What you need to do> The answer must be every line of the records below that contains the word "Open".

Supplied material>
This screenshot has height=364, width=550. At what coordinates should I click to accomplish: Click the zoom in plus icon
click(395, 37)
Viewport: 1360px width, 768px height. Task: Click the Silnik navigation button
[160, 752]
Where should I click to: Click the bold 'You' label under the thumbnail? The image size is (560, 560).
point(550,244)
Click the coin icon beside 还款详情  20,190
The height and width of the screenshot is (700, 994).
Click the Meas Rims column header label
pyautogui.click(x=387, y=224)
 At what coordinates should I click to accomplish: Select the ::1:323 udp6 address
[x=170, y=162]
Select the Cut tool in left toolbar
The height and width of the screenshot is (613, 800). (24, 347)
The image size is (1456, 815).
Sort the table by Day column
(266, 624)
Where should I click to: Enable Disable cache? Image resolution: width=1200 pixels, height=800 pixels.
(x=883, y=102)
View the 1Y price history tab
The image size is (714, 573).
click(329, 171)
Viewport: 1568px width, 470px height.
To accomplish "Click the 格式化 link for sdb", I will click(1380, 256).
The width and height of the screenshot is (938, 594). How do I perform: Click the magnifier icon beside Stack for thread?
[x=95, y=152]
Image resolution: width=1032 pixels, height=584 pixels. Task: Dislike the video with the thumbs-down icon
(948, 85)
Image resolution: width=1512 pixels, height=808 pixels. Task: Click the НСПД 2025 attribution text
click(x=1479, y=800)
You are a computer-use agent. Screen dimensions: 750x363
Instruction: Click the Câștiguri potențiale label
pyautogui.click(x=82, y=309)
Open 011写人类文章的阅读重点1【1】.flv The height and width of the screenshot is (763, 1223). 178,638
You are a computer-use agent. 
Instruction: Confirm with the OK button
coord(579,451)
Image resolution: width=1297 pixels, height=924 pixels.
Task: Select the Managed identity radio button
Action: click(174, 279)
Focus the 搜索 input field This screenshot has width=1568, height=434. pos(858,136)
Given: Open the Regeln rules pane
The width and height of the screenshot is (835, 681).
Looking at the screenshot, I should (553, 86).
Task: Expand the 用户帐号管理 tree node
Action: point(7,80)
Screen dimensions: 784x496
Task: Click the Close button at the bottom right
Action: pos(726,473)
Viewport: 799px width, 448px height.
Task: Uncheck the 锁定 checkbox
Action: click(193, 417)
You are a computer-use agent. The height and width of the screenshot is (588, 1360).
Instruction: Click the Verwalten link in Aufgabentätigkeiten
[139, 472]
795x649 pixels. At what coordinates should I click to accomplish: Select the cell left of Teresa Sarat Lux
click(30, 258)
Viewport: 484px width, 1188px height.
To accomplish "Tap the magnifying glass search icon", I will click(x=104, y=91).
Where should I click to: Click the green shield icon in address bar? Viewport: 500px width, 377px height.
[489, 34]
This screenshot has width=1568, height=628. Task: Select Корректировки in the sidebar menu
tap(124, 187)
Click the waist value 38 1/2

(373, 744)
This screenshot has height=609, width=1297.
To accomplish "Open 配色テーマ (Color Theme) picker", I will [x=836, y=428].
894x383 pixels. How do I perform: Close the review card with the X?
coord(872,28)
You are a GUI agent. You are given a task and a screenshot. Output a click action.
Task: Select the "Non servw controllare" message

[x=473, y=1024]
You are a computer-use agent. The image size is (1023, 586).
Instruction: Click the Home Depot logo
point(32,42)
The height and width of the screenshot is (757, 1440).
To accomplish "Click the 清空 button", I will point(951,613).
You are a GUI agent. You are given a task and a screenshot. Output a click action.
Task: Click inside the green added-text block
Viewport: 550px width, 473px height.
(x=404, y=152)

Result>
Open 011写人类文章的阅读重点1【1】.flv The height and width of the screenshot is (763, 1223). 178,638
Given: Open the Regeln rules pane
To accomplish "Open 配色テーマ (Color Theme) picker", I will [x=836, y=428].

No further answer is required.